*** Block opens ***

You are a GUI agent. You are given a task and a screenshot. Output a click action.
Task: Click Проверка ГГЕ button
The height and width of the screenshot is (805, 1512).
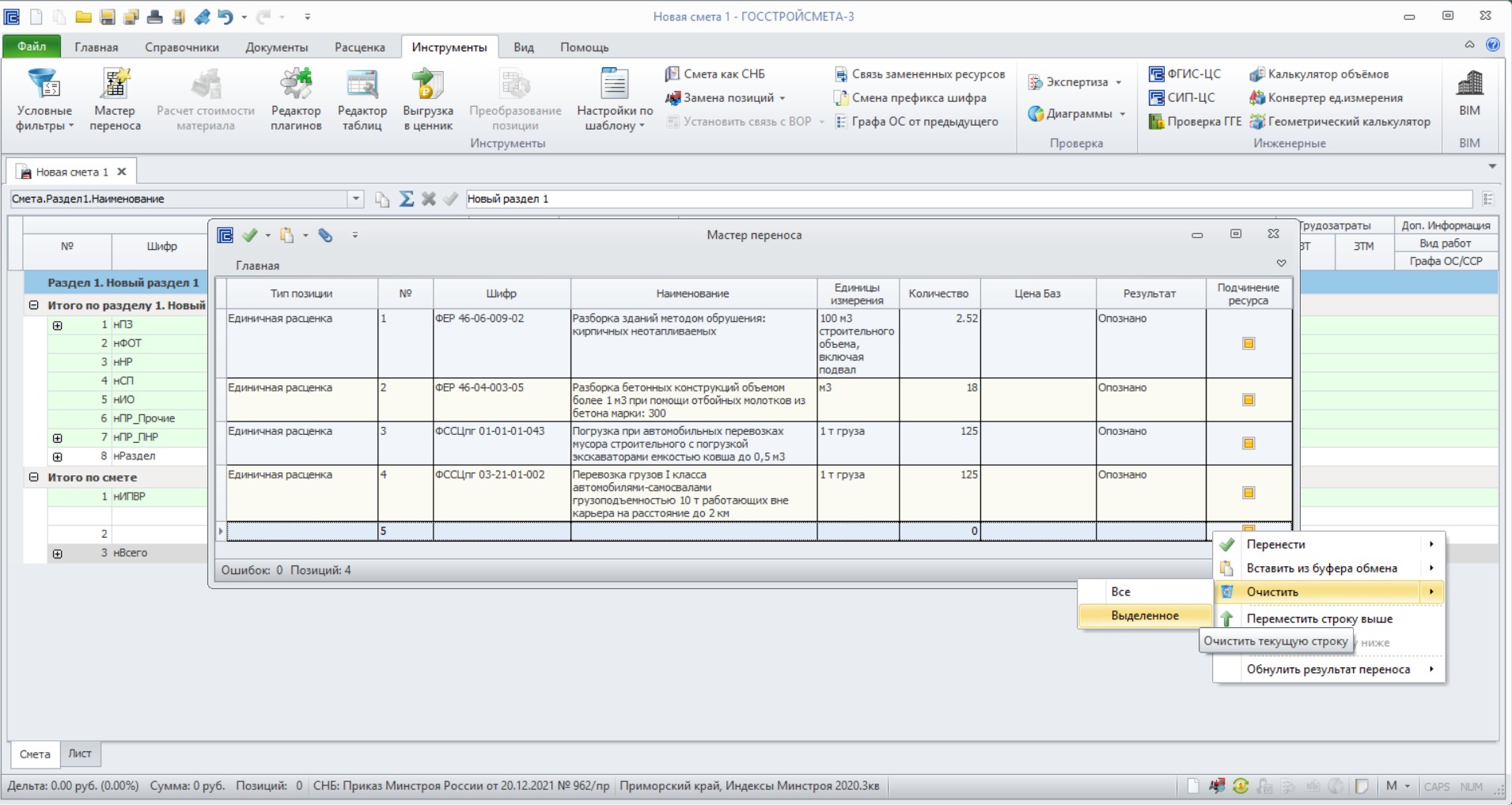point(1195,122)
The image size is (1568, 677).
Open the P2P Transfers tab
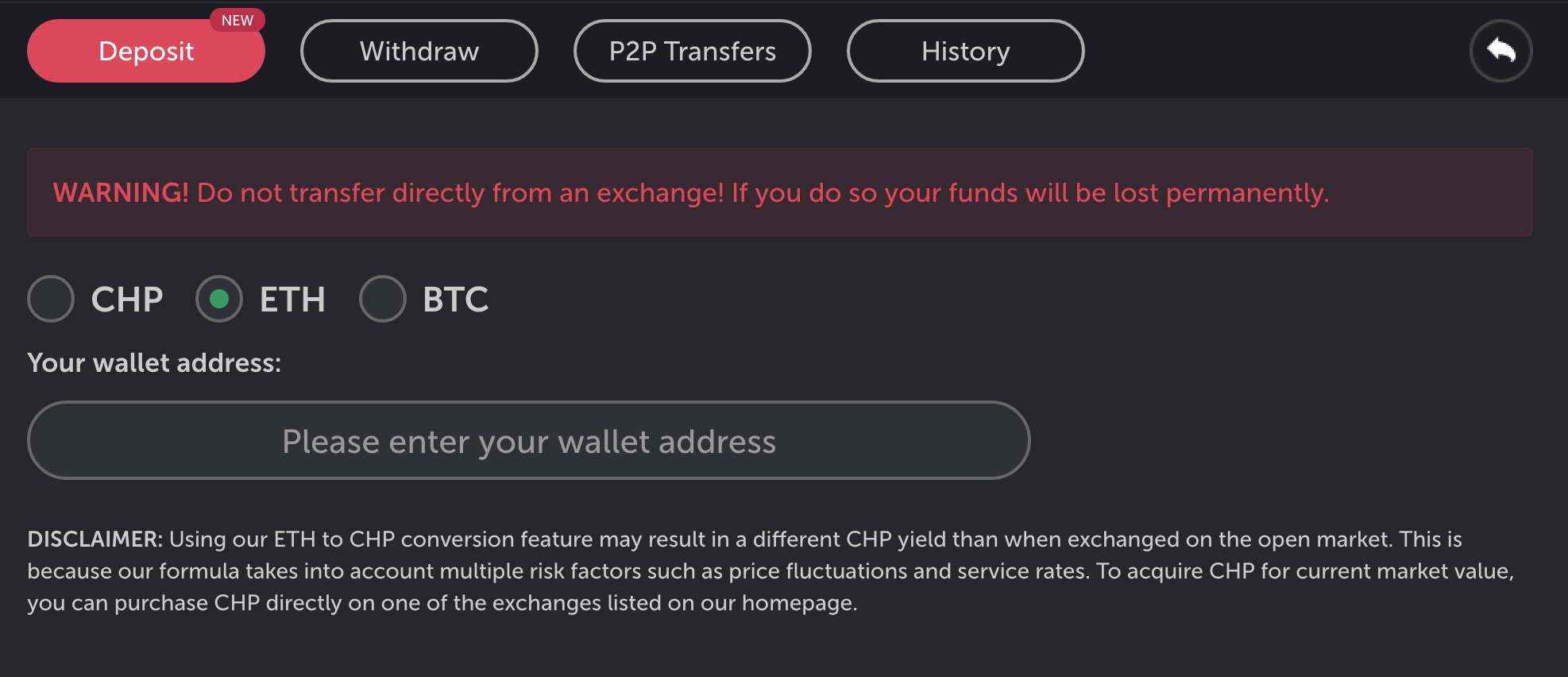coord(692,52)
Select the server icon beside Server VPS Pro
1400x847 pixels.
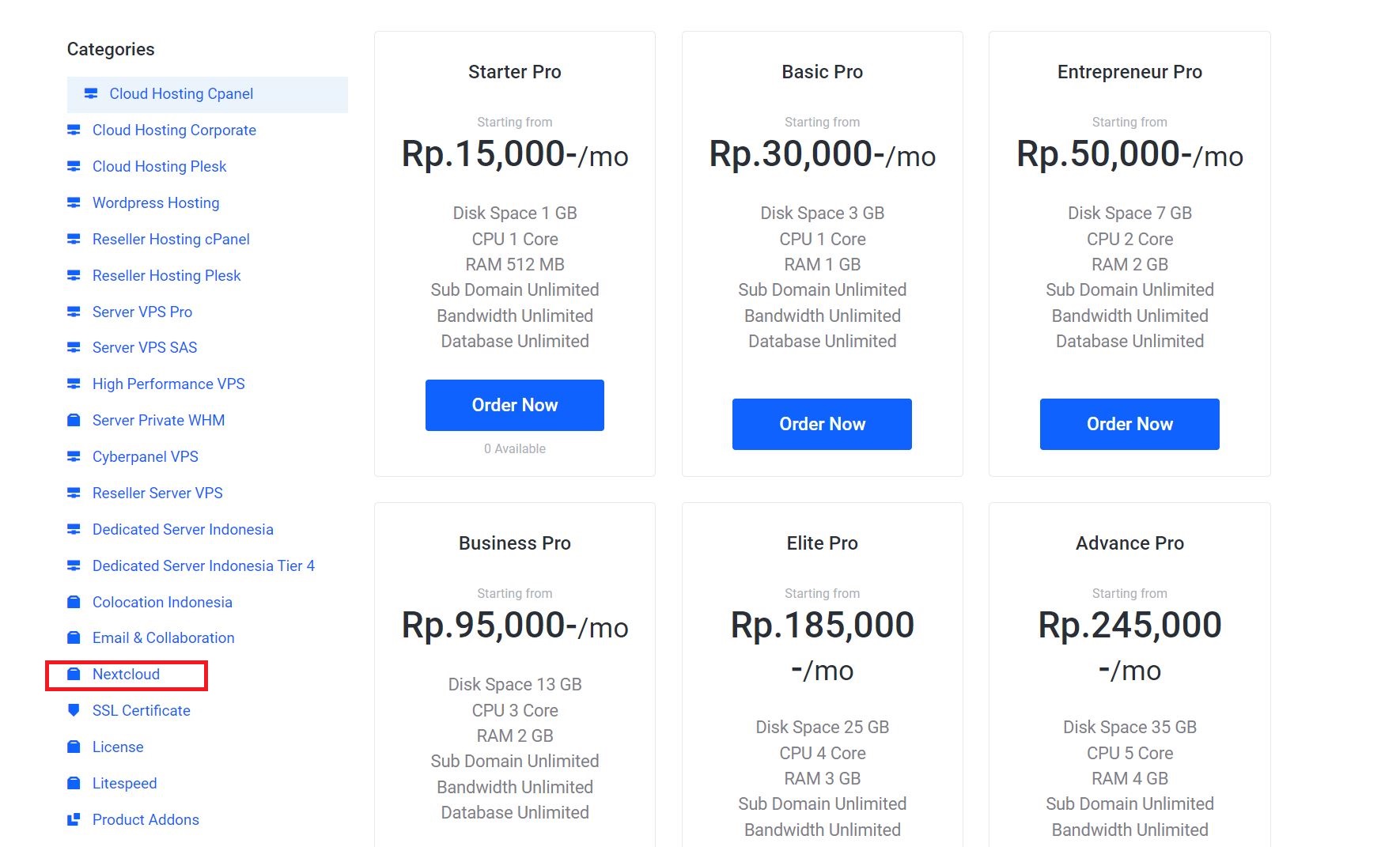pyautogui.click(x=74, y=312)
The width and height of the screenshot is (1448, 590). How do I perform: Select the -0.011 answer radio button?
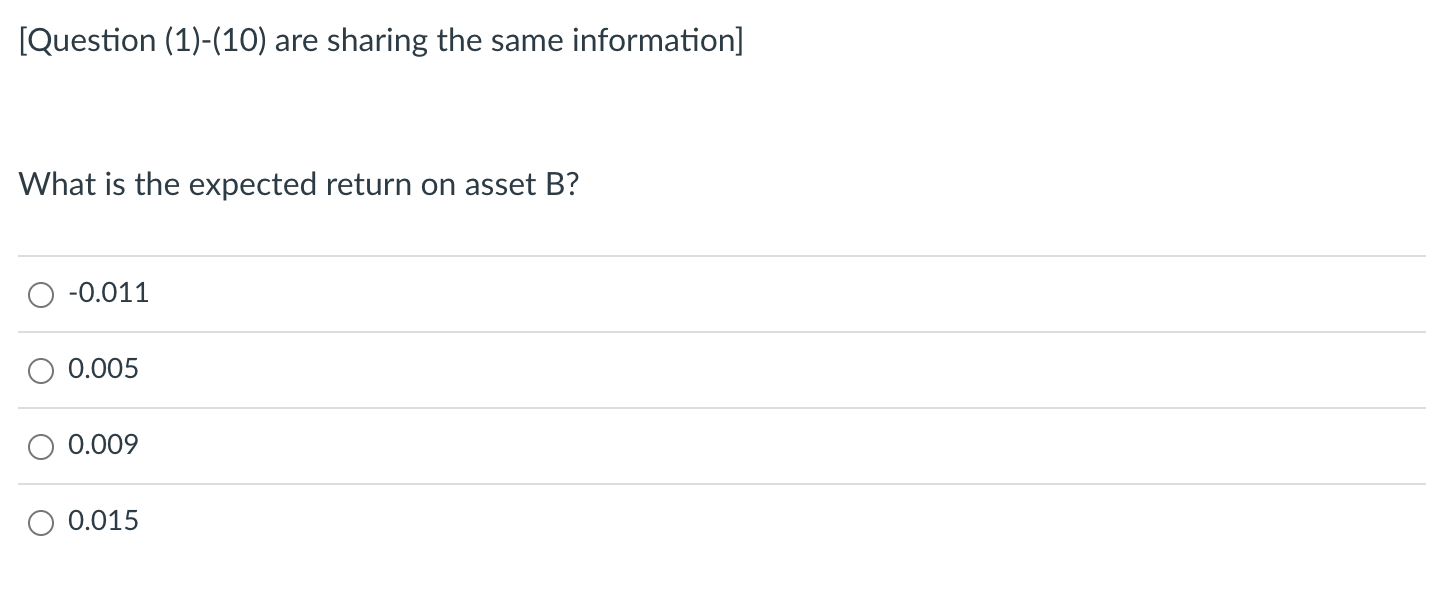(x=41, y=294)
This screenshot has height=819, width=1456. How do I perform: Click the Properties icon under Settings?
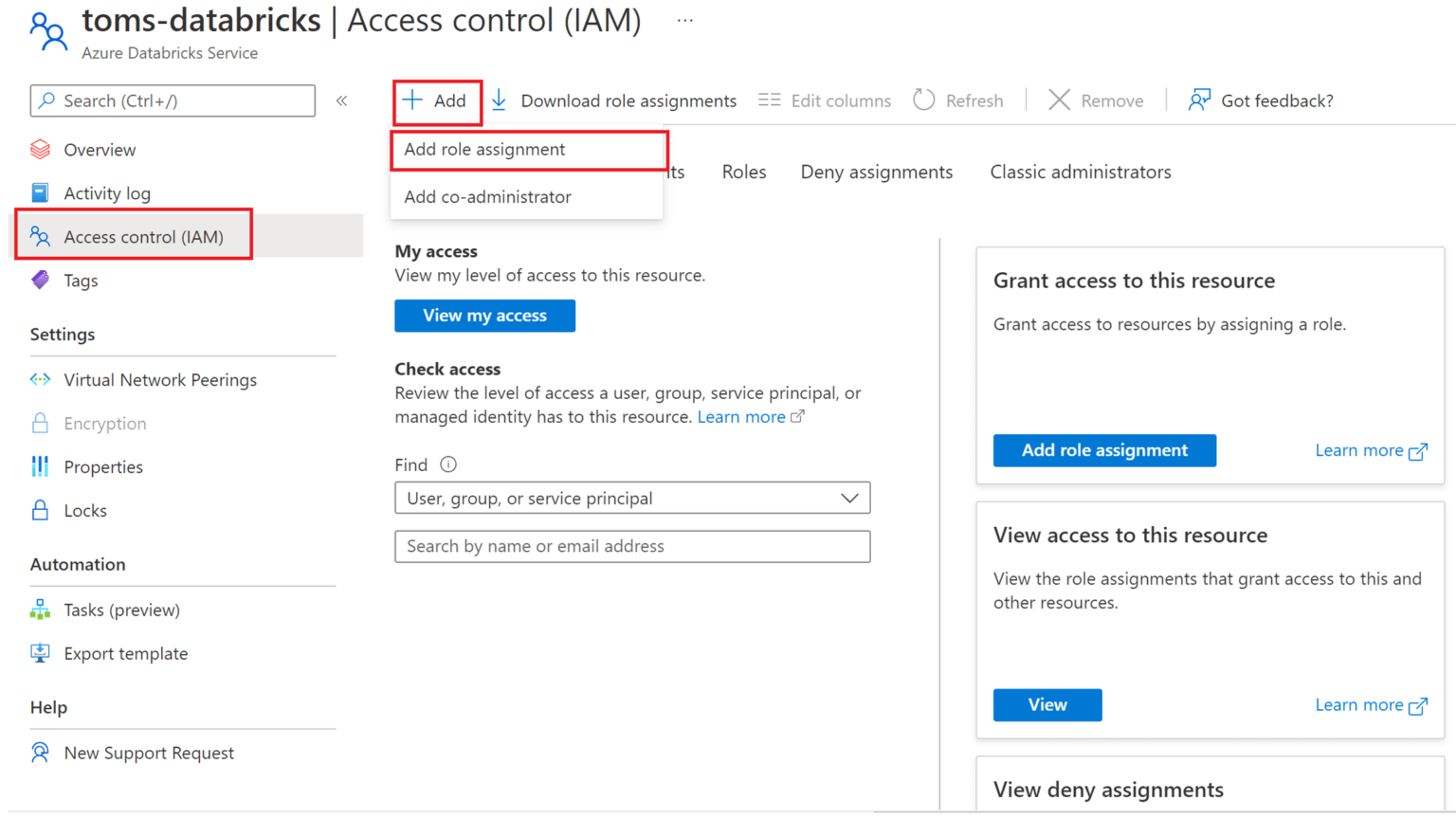click(x=41, y=466)
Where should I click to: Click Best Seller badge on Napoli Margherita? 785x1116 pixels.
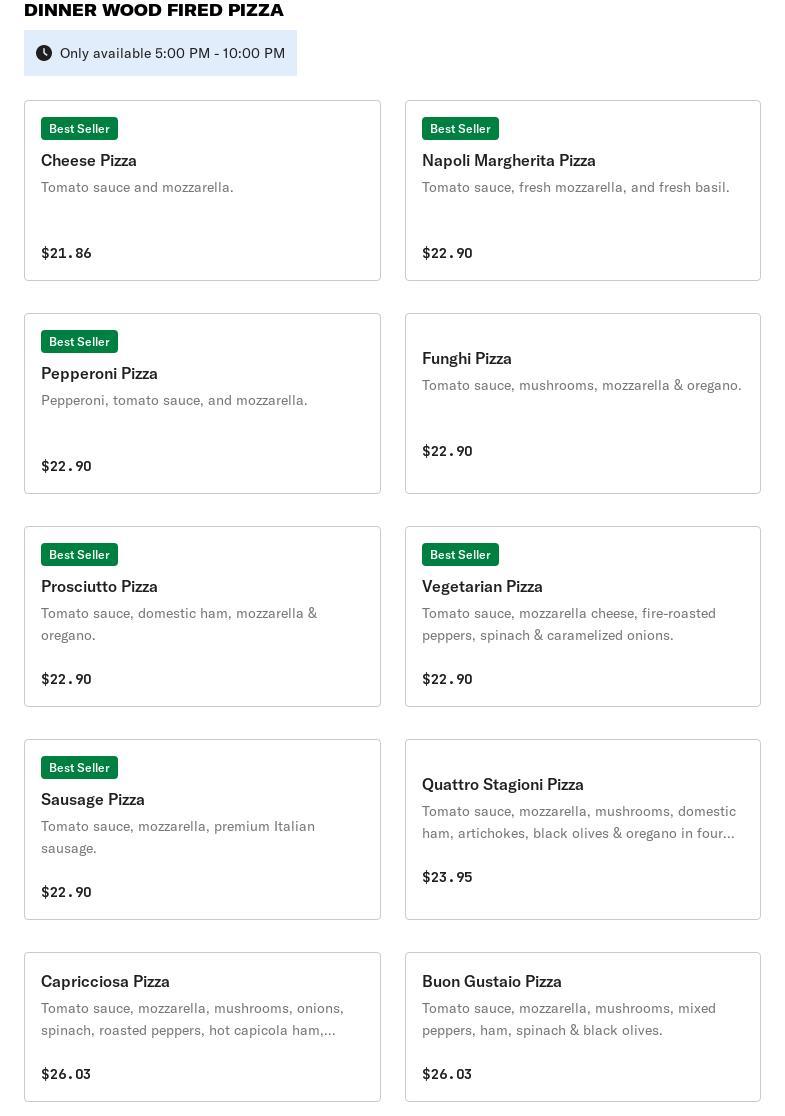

*** Block closes ***

Task item:
Leave out every picture, and write out exactly the lines from the one with "Select the server icon beside Server VPS Pro" through the end of the records above, both ends included.

Solution for this exercise:
Select the server icon beside Server VPS Pro
1400x847 pixels.
pyautogui.click(x=74, y=312)
The width and height of the screenshot is (1448, 590). How do I perform: Select the -0.011 answer radio button?
(x=41, y=294)
This screenshot has height=819, width=1456. How do I perform: Click the Properties icon under Settings?
click(x=41, y=466)
Where should I click to: Click Best Seller badge on Napoli Margherita? 785x1116 pixels.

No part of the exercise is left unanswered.